Copy the entries below word for word, from the very first line through the line containing "Action: pos(118,63)", including both of those lines.

- ENTRIES:
****************

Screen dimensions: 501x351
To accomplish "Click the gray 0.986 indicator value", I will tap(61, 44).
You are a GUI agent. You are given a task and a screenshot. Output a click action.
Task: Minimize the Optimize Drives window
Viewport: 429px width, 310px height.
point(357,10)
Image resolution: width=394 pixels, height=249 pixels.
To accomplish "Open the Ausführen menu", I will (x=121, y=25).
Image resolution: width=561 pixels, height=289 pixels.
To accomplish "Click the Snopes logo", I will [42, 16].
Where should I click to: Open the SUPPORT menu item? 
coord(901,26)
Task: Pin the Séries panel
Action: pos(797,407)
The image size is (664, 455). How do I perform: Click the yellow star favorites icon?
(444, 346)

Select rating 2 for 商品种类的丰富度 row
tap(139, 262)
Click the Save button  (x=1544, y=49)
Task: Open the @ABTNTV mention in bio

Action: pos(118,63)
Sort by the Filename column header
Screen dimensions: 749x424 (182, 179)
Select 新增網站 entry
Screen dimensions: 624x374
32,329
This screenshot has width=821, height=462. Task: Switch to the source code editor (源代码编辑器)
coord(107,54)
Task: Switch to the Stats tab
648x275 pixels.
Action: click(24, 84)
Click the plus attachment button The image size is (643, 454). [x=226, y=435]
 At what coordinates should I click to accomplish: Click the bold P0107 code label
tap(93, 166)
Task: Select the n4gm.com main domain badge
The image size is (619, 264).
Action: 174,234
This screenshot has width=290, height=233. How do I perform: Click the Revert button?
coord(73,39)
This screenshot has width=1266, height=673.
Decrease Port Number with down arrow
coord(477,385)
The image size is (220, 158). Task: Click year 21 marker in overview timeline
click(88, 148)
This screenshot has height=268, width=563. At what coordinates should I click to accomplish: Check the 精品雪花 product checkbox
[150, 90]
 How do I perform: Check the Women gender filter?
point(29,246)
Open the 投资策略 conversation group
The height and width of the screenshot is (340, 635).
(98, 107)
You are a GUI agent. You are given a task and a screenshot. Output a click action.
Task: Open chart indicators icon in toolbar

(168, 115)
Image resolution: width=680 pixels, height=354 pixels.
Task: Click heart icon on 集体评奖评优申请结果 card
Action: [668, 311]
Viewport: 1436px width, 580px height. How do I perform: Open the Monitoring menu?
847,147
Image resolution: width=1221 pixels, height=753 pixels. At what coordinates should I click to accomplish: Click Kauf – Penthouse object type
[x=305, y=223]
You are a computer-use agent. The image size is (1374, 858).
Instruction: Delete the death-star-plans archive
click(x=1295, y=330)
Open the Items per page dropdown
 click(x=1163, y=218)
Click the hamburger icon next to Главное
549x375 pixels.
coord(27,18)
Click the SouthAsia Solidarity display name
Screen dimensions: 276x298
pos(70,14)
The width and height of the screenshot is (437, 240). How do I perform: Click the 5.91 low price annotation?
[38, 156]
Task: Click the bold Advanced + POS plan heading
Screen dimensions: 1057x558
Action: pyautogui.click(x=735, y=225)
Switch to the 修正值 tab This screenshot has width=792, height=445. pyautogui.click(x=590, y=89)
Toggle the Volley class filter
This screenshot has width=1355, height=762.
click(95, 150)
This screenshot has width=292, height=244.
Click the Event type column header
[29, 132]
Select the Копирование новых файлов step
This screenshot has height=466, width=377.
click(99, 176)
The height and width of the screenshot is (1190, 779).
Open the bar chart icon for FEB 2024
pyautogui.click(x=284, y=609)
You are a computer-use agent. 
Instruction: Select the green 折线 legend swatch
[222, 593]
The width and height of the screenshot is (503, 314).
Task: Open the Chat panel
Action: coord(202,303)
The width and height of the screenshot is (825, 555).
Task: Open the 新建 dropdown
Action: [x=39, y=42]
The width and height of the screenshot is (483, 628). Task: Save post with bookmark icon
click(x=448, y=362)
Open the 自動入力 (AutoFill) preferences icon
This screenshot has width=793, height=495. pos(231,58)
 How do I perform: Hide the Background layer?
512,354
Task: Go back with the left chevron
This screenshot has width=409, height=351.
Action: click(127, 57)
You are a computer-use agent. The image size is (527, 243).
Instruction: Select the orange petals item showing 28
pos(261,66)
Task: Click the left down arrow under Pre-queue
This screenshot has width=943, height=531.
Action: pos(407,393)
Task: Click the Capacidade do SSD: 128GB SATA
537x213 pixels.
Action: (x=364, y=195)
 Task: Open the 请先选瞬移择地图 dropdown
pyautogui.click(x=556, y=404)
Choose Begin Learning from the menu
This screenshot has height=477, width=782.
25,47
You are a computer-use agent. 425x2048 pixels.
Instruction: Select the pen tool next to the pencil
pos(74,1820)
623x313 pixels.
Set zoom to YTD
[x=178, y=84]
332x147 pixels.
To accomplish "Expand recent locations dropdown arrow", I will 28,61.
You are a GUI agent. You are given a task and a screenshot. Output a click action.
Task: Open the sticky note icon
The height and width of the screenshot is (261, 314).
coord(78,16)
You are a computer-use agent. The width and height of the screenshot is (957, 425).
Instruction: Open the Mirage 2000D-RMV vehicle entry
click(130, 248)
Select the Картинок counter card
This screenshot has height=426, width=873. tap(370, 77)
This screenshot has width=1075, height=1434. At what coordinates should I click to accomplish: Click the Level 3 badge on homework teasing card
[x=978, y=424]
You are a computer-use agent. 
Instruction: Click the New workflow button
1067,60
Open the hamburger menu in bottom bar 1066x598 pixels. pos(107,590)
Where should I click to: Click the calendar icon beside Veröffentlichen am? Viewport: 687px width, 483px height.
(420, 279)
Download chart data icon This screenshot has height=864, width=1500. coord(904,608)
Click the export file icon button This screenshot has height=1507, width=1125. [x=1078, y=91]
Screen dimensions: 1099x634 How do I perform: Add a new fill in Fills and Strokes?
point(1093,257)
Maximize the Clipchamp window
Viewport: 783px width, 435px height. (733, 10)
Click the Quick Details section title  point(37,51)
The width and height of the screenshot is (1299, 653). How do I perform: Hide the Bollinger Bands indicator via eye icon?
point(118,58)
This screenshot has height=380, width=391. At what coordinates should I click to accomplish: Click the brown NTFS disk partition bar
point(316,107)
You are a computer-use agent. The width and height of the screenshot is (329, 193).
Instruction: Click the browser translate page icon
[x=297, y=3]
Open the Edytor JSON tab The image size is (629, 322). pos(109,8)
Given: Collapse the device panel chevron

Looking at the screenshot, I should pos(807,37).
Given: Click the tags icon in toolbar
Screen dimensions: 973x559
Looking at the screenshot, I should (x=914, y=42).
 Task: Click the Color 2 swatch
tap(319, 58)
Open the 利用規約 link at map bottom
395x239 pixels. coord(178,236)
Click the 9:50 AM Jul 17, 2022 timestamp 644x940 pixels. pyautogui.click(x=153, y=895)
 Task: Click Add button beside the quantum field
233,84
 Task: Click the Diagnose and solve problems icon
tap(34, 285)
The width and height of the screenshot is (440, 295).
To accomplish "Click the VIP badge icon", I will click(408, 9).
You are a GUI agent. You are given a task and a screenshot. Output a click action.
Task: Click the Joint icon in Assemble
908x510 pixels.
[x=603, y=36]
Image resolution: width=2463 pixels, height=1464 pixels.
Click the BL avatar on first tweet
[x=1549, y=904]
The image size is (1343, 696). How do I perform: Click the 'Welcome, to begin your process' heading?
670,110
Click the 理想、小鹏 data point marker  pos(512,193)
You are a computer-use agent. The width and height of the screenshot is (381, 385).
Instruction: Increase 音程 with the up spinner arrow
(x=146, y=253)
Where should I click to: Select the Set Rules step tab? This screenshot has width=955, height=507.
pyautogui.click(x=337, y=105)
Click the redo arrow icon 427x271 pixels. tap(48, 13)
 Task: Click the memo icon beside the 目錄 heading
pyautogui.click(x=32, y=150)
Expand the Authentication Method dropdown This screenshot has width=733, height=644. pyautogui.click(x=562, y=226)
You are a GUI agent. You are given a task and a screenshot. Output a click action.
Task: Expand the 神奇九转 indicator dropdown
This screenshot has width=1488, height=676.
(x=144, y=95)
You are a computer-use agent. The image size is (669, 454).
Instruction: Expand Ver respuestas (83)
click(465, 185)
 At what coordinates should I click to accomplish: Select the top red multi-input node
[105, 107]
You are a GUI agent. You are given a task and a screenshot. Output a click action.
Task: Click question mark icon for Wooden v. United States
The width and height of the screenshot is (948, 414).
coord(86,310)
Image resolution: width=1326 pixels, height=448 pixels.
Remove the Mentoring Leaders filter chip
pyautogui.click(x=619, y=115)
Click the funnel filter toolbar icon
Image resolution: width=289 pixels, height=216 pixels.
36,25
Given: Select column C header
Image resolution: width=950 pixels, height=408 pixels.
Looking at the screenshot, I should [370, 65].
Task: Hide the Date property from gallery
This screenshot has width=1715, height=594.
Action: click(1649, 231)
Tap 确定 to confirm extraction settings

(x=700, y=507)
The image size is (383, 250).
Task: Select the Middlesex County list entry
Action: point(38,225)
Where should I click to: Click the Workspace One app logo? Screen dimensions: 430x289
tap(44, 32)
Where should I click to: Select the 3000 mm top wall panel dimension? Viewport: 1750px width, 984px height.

****************

- RESULT BELOW:
Screen dimensions: 501x351
To accomplish "Click the gray 0.986 indicator value", I will tap(61, 44).
You are a GUI agent. You are given a task and a screenshot. Output a click action.
Task: Minimize the Optimize Drives window
Viewport: 429px width, 310px height.
point(357,10)
Image resolution: width=394 pixels, height=249 pixels.
To accomplish "Open the Ausführen menu", I will (x=121, y=25).
Image resolution: width=561 pixels, height=289 pixels.
To accomplish "Click the Snopes logo", I will [42, 16].
Where should I click to: Open the SUPPORT menu item? 
coord(901,26)
Task: Pin the Séries panel
Action: pos(797,407)
The image size is (664, 455). How do I perform: Click the yellow star favorites icon?
(444, 346)

Select rating 2 for 商品种类的丰富度 row
tap(139, 262)
Click the Save button  (x=1544, y=49)
Task: Open the @ABTNTV mention in bio

Action: pos(118,63)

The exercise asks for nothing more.